I am not saying to buy blindly here because there still are risks around the name, but I am saying it’s more than worth considering it and doing your homeworks to make your own decision.
Lululemon CEO’s buying.
Everything is in the title, I won’t have much to add to this, except to say that insider buying only happens when management has a strong conviction in its business & stock price. Insider selling doesn’t matter, but insider buying tells you everything you want to know.
And when the company’s CEO buys his own shares at the market for more than $1M, at an average of $260, it tells you even more.
Nvidia VS DOJ.
The U.S. Department of Justice has been on Nvidia’s back for some time now & for different reasons, all of them due to Nvidia’s actual monopoly on computing power hardware, which they suspect them to sustain through different means - which would be illegal of course.
The market got a big scare this Tuesday as some news about a subpoena sent to Nvidia’s management which would mean things are moving. But less than 24h later, Nvidia answered that they never received anything… Weird things happen in this neighbourhood.
We won’t know the truth but this might mean that the DOJ didn’t stop looking into Nvidia and that this might blow back to our faces in a few days, weeks, or months - or never. You never know what to expect with governmental institutions…

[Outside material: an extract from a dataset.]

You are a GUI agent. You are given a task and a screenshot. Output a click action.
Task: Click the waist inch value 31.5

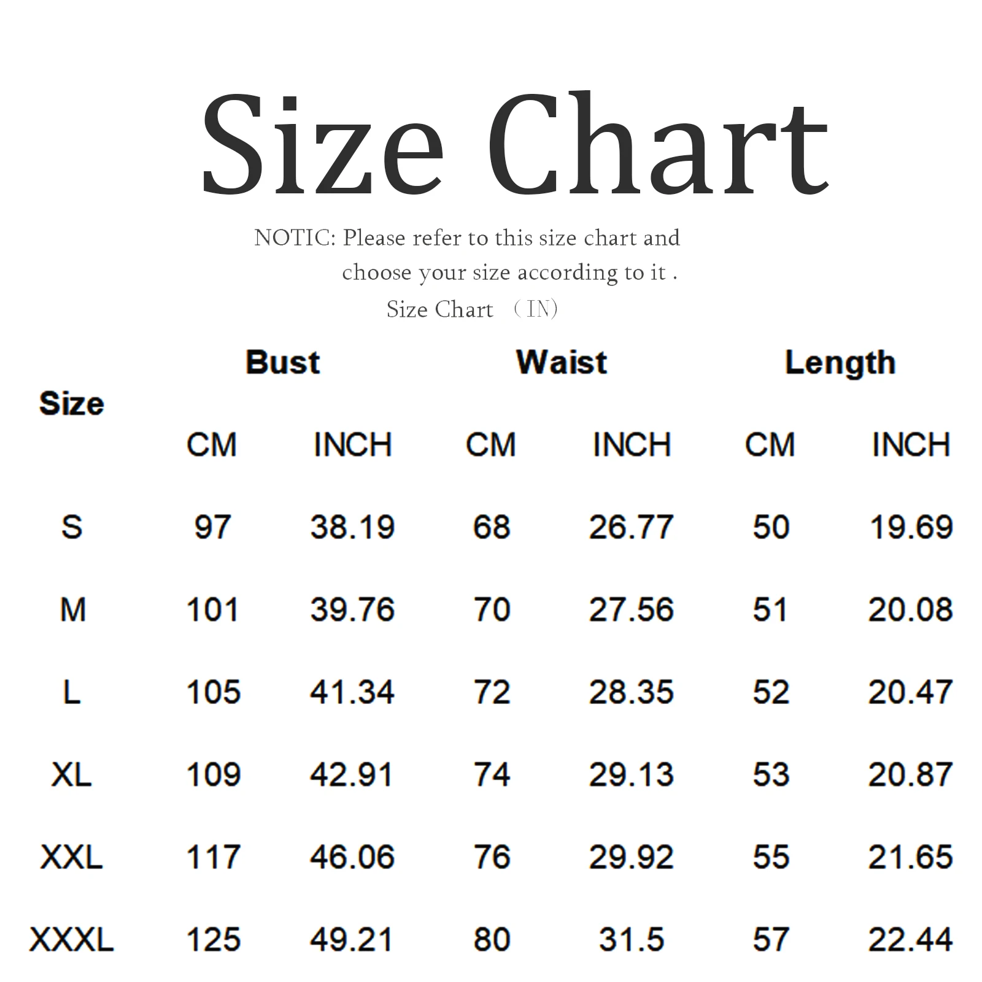[631, 940]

As for if Nvidia is or isn’t working on keeping its monopoly… C'mon.
OpenAI new Funds Raising.
We talked about Apple potentially investing in OpenAI last week - and fighting with Microsoft to acquire it maybe? More news came as OpenAI is apparently trying to raise more funds, maybe something close to what Altman wished some months ago.
What’s $7T after all?
Jokes aside, more companies than Apple are looking to invest in OpenAI in this new round with names like Nvidia also considering its first investment while Microsoft would reinforce his.

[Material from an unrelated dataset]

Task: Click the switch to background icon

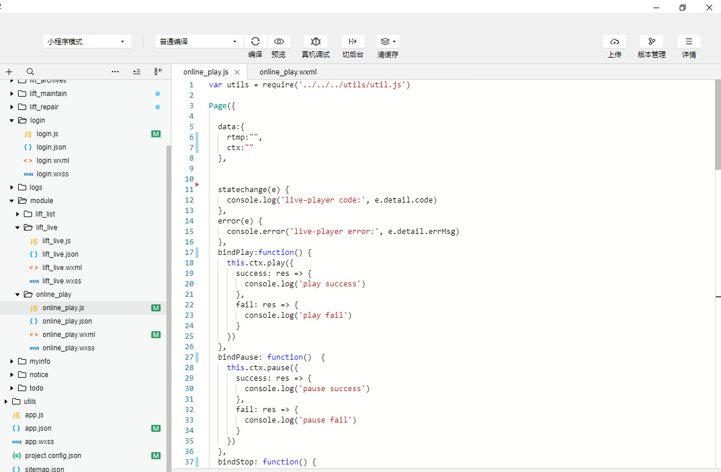Action: 353,41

Like it or not, many companies are betting on them.
Tesla FSD v13 & 10/10.
Tesla revealed this week that they’ll release the v13 of FSD in October… The same month that they plan to reveal the “robotaxi”, or so everyone expects.
I do not have much more to say about it, except that they sure know how to tease the world and grow expectations around their brand & products, although this time… They can’t really fail. You cannot hype the world for 15 years without showing results and the EVs are now accepted by all, they need to show results for their other projects.
Tangible results, no more empty promises.
DCA Price Target & Crypto.
I’ll start by talking about Bitcoin, Ethereum & Solana which all retested their early August wicks as I talked about some weeks ago.
“I personally bought the wick on the three assets but crypto has the bad habits of always retesting them… Which doesn’t mean we will without any doubts go back to $50,000 in the next days, weeks, but I personally think we will - and I will buy again if it happens.”
Without much suspense, I bought them all - Bitcoin is trading at $53,000 at writing time, which is enough already for me to start buying although the wik bottom isn’t perfectly retested yet.
There’s toom to go lower for them all.
Back to stocks, here are the ones I follow closely and would like to buy with their buying price target. The color code is about my accumulation priority with the green ones being the first stocks to receive liquidity if under the buying target, the orange ones the second & the red ones last. This is mostly due to my personal appreciation of their reversal potential, hence where returns will be yielded faster - eespecially if a recession does hit.
Here are the stocks actually under my accumulation price target.
Olo still seems strong & very undervalued while Airbnb & Lululemon seem to finally have found a daily range, good enough signs so I continue buying, slowly as we’re still in delicate market conditions. Celsius & Hims are both still falling and while I started my DCA already, I’ll wait to have some daily consolidation before resuming. There’s no rush.